You are viewing a plain text version of this content. The canonical link for it is here.

Posted to user@spark.apache.org by Sriram Bhamidipati <sr...@gmail.com> on 2019/12/20 06:25:58 UTC

Re: How to estimate the rdd size before the rdd result is written to disk

Hello Experts
I am trying to maximise the resource utilisation on my 3 node spark cluster
(2 data nodes and 1 driver) so that the job finishes quickest. I am trying
to create a benchmark so I can recommend an optimal POD for the job
128GB x 16 cores
I have standalone spark running 2.4.0
HTOP shows only half of the memory is in use. So what will be alternatives
I can try? CPU is always 100 % for the allocated resources
I can reduce per executor memory to 32 GB and increase number of executors?
I have the following properties:

spark.driver.maxResultSize 64g
spark.driver.memory 100g
spark.driver.port 33631
spark.dynamicAllocation.enabled true
spark.dynamicAllocation.executorIdleTimeout 60s
spark.executor.cores 8
spark.executor.id driver
spark.executor.instances 4
spark.executor.memory 64g
spark.files file://dist/xxxx-0.0.1-py3.7.egg
spark.locality.wait 10s

100
spark.shuffle.service.enabled true

On Fri, Dec 20, 2019 at 10:56 AM zhangliyun <ke...@126.com> wrote:

> Hi all:
>  i want to ask a question  about how to estimate the rdd size( according
> to byte) when it is not saved to disk because the job spends long time if
> the output is very huge and output partition number is small.
>
>
> following step is  what i can solve for this problem
>
>  1.sample 0.01 's original data
>
>  2.compute sample data count
>
>  3. if sample data count >0, cache the sample data  and compute sample
> data size
>
>  4.compute original rdd total count
>
>  5.estimate the rdd size as ${total count}* ${sampel data size}  /
> ${sample rdd count}
>
> The code is here
> <https://github.com/kellyzly/sparkcode/blob/master/EstimateDataSetSize.scala#L24>
> .
>
> My question
> 1. can i use above way to solve the problem?   If can not, where is wrong?
> 2. Is there any existed solution ( existed API in spark) to solve the
> problem?
>
>
>
> Best Regards
> Kelly Zhang
>
>
>
>


-- 
-Sriram

optimising cluster performance

Posted by Sriram Bhamidipati <sr...@gmail.com>.

Hi All
Sorry, earlier, I forgot to set the subject line correctly

> Hello Experts
> I am trying to maximise the resource utilisation on my 3 node spark
> cluster (2 data nodes and 1 driver) so that the job finishes quickest.
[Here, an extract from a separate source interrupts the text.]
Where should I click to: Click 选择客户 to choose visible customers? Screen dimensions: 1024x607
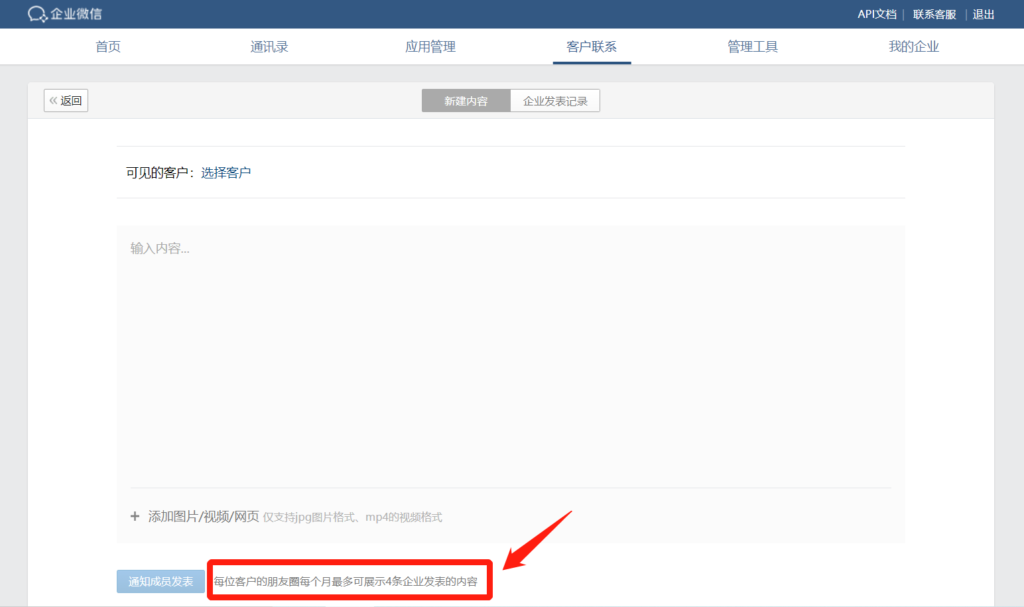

I am
> trying to create a benchmark so I can recommend an optimal POD for the job
> 128GB x 16 cores
> I have standalone spark running 2.4.0
> HTOP shows only half of the memory is in use. So what will be alternatives
> I can try? CPU is always 100 % for the allocated resources
> I can reduce per executor memory to 32 GB and increase number of
> executors?
> I have the following properties:
>
> spark.driver.maxResultSize 64g
> spark.driver.memory 100g
> spark.driver.port 33631
> spark.dynamicAllocation.enabled true
> spark.dynamicAllocation.executorIdleTimeout 60s
> spark.executor.cores 8
> spark.executor.id driver
> spark.executor.instances 4
> spark.executor.memory 64g
> spark.files file://dist/xxxx-0.0.1-py3.7.egg
> spark.locality.wait 10s
>
> 100
> spark.shuffle.service.enabled true
>
> On Fri, Dec 20, 2019 at 10:56 AM zhangliyun <ke...@126.com> wrote:
>
>> Hi all:
>>  i want to ask a question  about how to estimate the rdd size( according
>> to byte) when it is not saved to disk because the job spends long time if
>> the output is very huge and output partition number is small.
>>
>>
>> following step is  what i can solve for this problem
>>
>>  1.sample 0.01 's original data
>>
>>  2.compute sample data count
>>
>>  3. if sample data count >0, cache the sample data  and compute sample
>> data size
>>
>>  4.compute original rdd total count
>>
>>  5.estimate the rdd size as ${total count}* ${sampel data size}  /
>> ${sample rdd count}
>>
>> The code is here
>> <https://github.com/kellyzly/sparkcode/blob/master/EstimateDataSetSize.scala#L24>
>> .
>>
>> My question
>> 1. can i use above way to solve the problem?   If can not, where is wrong?
>> 2. Is there any existed solution ( existed API in spark) to solve the
>> problem?
>>
>>
>>
>> Best Regards
>> Kelly Zhang
>>
>>
>>
>>
>
>
> --
> -Sriram
>


-- 
-Sriram